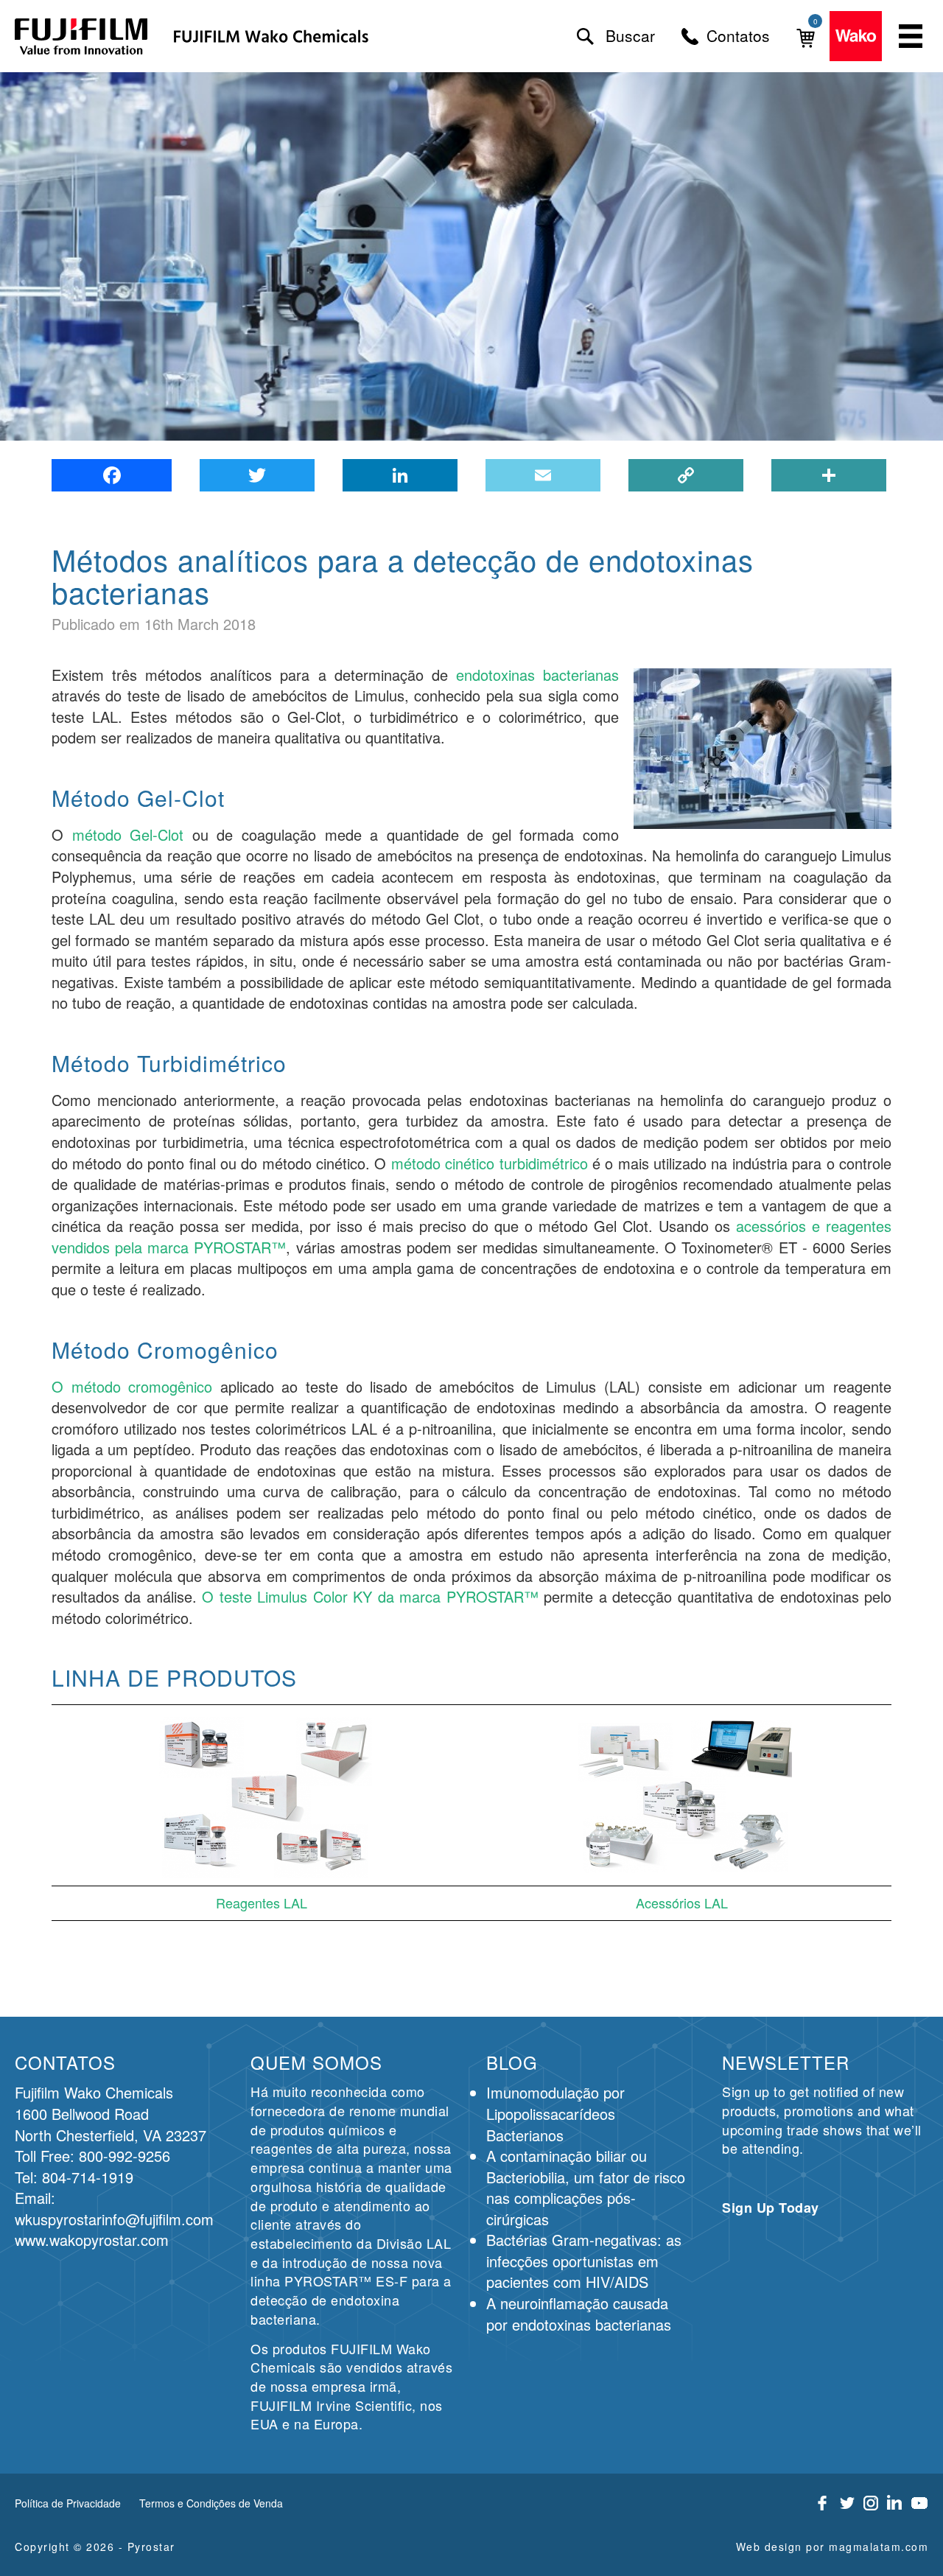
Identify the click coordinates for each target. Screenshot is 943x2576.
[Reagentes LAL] (261, 1795)
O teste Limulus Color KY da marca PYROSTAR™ (370, 1596)
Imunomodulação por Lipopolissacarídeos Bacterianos (555, 2113)
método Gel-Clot (128, 834)
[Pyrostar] (82, 36)
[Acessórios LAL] (681, 1795)
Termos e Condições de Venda (211, 2503)
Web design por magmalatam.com (832, 2546)
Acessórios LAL (682, 1902)
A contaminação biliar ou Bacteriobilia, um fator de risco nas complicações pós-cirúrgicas (585, 2187)
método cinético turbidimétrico (489, 1163)
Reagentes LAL (261, 1902)
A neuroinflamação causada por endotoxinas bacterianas (578, 2313)
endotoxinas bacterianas (537, 674)
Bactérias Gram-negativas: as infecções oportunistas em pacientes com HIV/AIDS (583, 2260)
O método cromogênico (132, 1386)
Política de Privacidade (68, 2503)
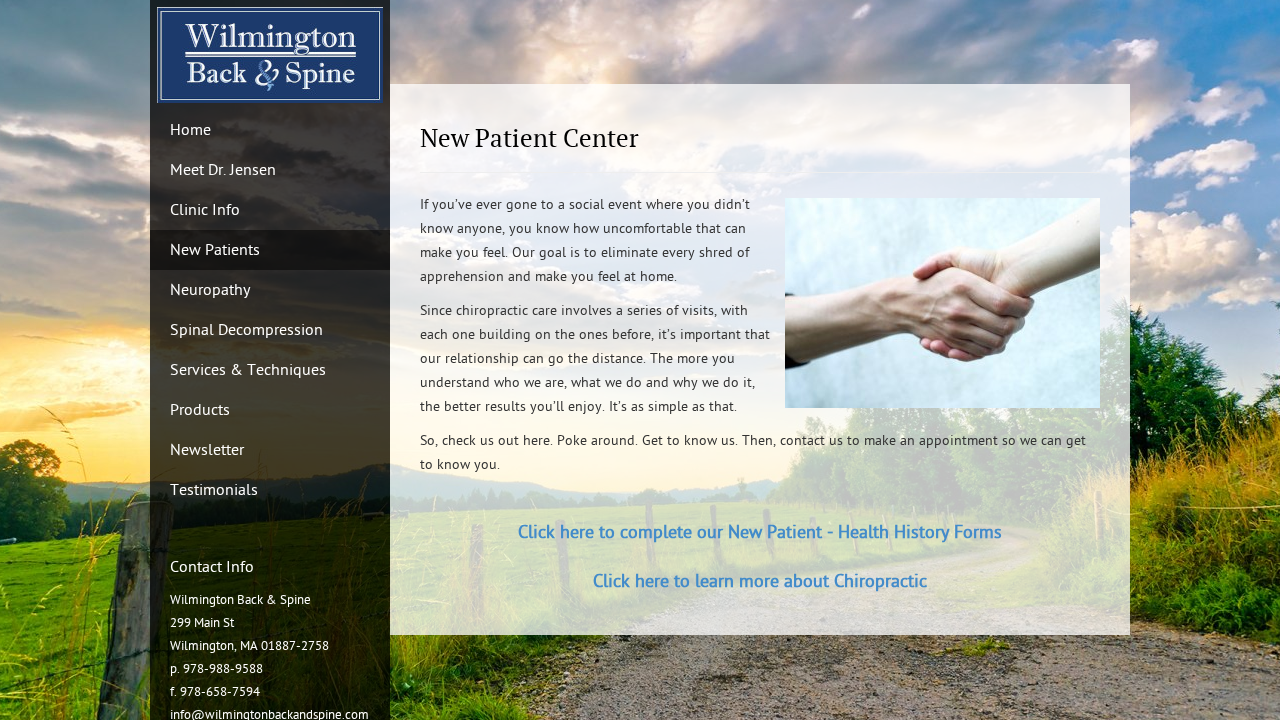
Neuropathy (210, 290)
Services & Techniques (248, 370)
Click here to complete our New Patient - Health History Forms (760, 532)
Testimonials (214, 490)
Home (190, 130)
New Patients (215, 250)
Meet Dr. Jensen (223, 170)
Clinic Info (205, 210)
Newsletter (207, 450)
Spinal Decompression (246, 330)
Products (200, 410)
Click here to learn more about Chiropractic (760, 581)
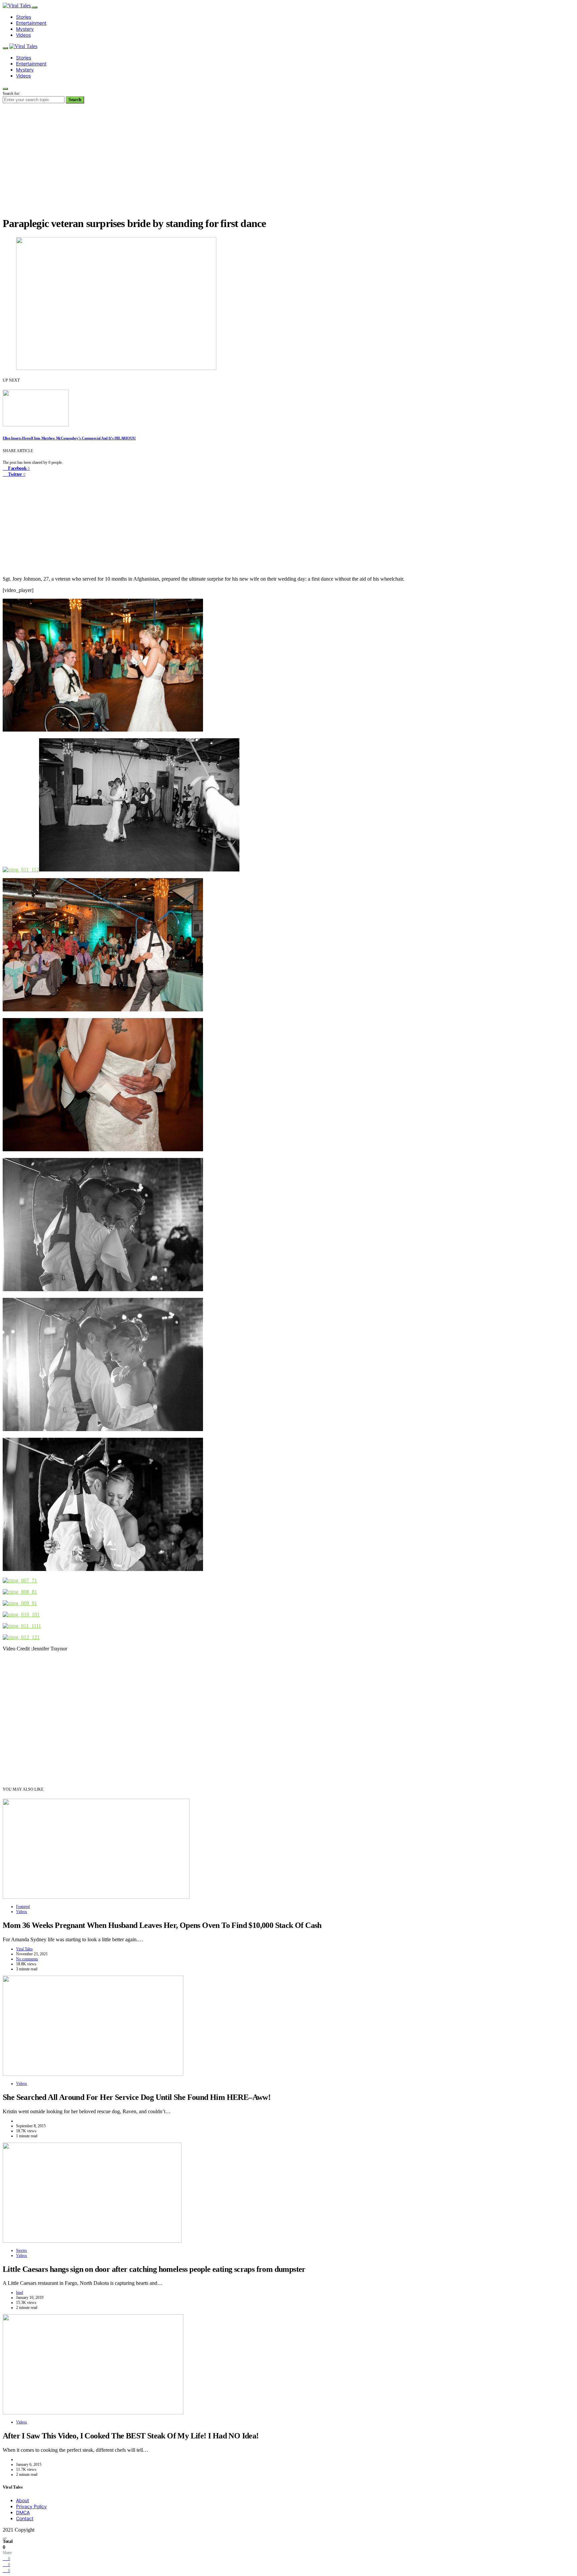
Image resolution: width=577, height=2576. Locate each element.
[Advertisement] (288, 163)
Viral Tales (24, 1949)
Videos (23, 35)
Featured (23, 1906)
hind (19, 2292)
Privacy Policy (31, 2506)
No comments (27, 1959)
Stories (23, 17)
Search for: (11, 93)
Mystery (25, 29)
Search (74, 99)
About (22, 2500)
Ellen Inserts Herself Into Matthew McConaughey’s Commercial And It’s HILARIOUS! (69, 438)
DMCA (23, 2512)
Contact (24, 2518)
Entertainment (31, 23)
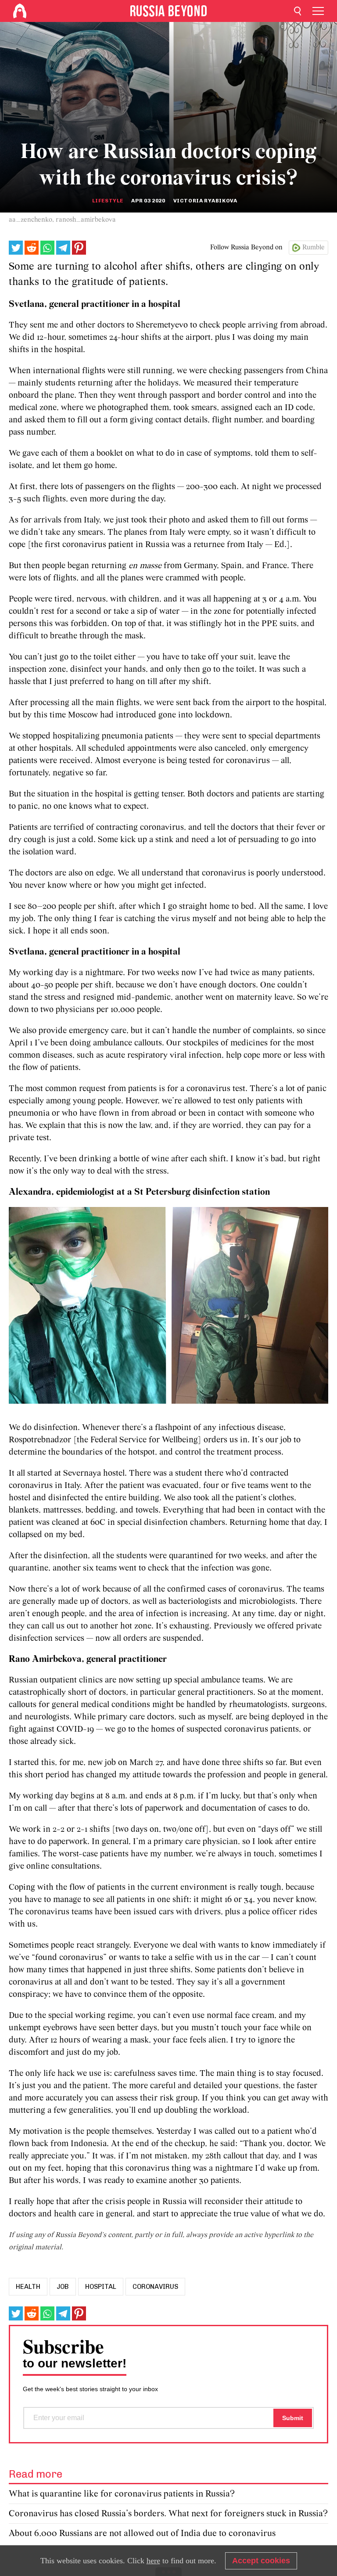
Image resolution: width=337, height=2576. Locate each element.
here (153, 2560)
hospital (100, 2287)
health (28, 2287)
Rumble (313, 247)
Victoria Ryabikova (205, 201)
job (63, 2287)
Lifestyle (107, 201)
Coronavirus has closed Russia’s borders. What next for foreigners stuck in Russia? (168, 2513)
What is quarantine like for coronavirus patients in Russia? (122, 2494)
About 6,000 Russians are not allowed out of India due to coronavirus (142, 2533)
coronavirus (155, 2287)
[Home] (19, 11)
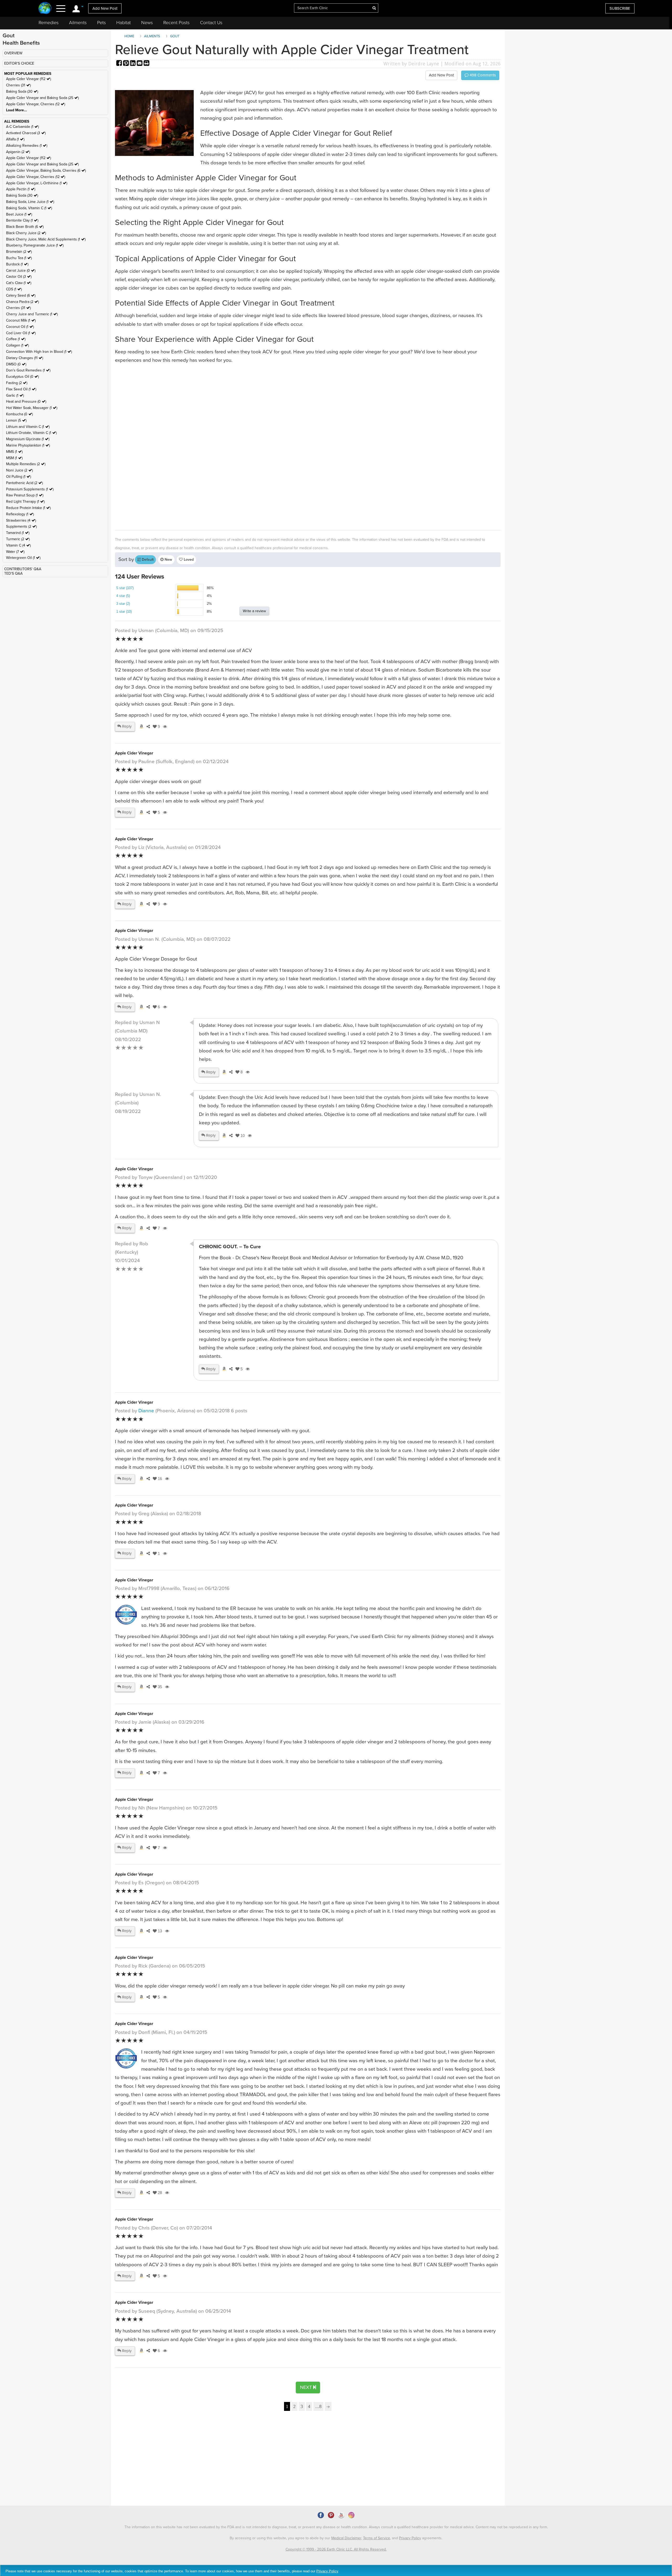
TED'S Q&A (13, 573)
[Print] (146, 63)
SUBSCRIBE (620, 8)
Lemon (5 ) (16, 420)
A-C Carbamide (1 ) (22, 126)
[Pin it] (126, 63)
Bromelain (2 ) (19, 251)
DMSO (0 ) (16, 364)
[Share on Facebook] (119, 63)
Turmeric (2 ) (18, 539)
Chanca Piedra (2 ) (22, 302)
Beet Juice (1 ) (19, 214)
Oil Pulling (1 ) (18, 476)
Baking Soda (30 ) (22, 91)
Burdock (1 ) (17, 264)
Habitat (123, 22)
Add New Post (104, 8)
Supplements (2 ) (21, 526)
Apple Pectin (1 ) (20, 189)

####

(WHAT YOU HAVE TO DO): Copy out the records exactly. Do not include the pictures.

(TASK OUTPUT):
Identify the click coordinates for each target. Screenshot is 943x2576.
[Reagentes LAL] (261, 1795)
O teste Limulus Color KY da marca PYROSTAR™ (370, 1596)
Imunomodulação por Lipopolissacarídeos Bacterianos (555, 2113)
método Gel-Clot (128, 834)
[Pyrostar] (82, 36)
[Acessórios LAL] (681, 1795)
Termos e Condições de Venda (211, 2503)
Web design por magmalatam.com (832, 2546)
Acessórios LAL (682, 1902)
A contaminação biliar ou Bacteriobilia, um fator de risco nas complicações pós-cirúrgicas (585, 2187)
método cinético turbidimétrico (489, 1163)
Reagentes LAL (261, 1902)
A neuroinflamação causada por endotoxinas bacterianas (578, 2313)
endotoxinas bacterianas (537, 674)
Bactérias Gram-negativas: as infecções oportunistas em pacientes com HIV/AIDS (583, 2260)
O método cromogênico (132, 1386)
Política de Privacidade (68, 2503)
Neuropathy (210, 290)
Services & Techniques (248, 370)
Click here to complete our New Patient - Health History Forms (760, 532)
Testimonials (214, 490)
Home (190, 130)
New Patients (215, 250)
Meet Dr. Jensen (223, 170)
Clinic Info (205, 210)
Newsletter (207, 450)
Spinal Decompression (246, 330)
Products (200, 410)
Click here to learn more about Chiropractic (760, 581)
Image resolution: width=577, height=2576. Locate each element.
[Advertisement] (288, 163)
Viral Tales (24, 1949)
Videos (23, 35)
Featured (23, 1906)
hind (19, 2292)
Privacy Policy (31, 2506)
No comments (27, 1959)
Stories (23, 17)
Search for: (11, 93)
Mystery (25, 29)
Search (74, 99)
About (22, 2500)
Ellen Inserts Herself Into Matthew McConaughey’s Commercial And It’s HILARIOUS! (69, 438)
DMCA (23, 2512)
Contact (24, 2518)
Entertainment (31, 23)
Image resolution: width=337, height=2576. Locate each element.
here (153, 2560)
hospital (100, 2287)
health (28, 2287)
Rumble (313, 247)
Victoria Ryabikova (205, 201)
job (63, 2287)
Lifestyle (107, 201)
Coronavirus has closed Russia’s borders. What next for foreigners stuck in Russia? (168, 2513)
What is quarantine like for coronavirus patients in Russia? (122, 2494)
About 6,000 Russians are not allowed out of India due to coronavirus (142, 2533)
coronavirus (155, 2287)
[Home] (19, 11)
TED'S Q&A (13, 573)
[Print] (146, 63)
SUBSCRIBE (620, 8)
Lemon (5 ) (16, 420)
A-C Carbamide (1 ) (22, 126)
[Pin it] (126, 63)
Bromelain (2 ) (19, 251)
DMSO (0 ) (16, 364)
[Share on Facebook] (119, 63)
Turmeric (2 ) (18, 539)
Chanca Piedra (2 ) (22, 302)
Beet Juice (1 ) (19, 214)
Oil Pulling (1 ) (18, 476)
Baking Soda (30 ) (22, 91)
Burdock (1 ) (17, 264)
Habitat (123, 22)
Add New Post (104, 8)
Supplements (2 ) (21, 526)
Apple Pectin (1 ) (20, 189)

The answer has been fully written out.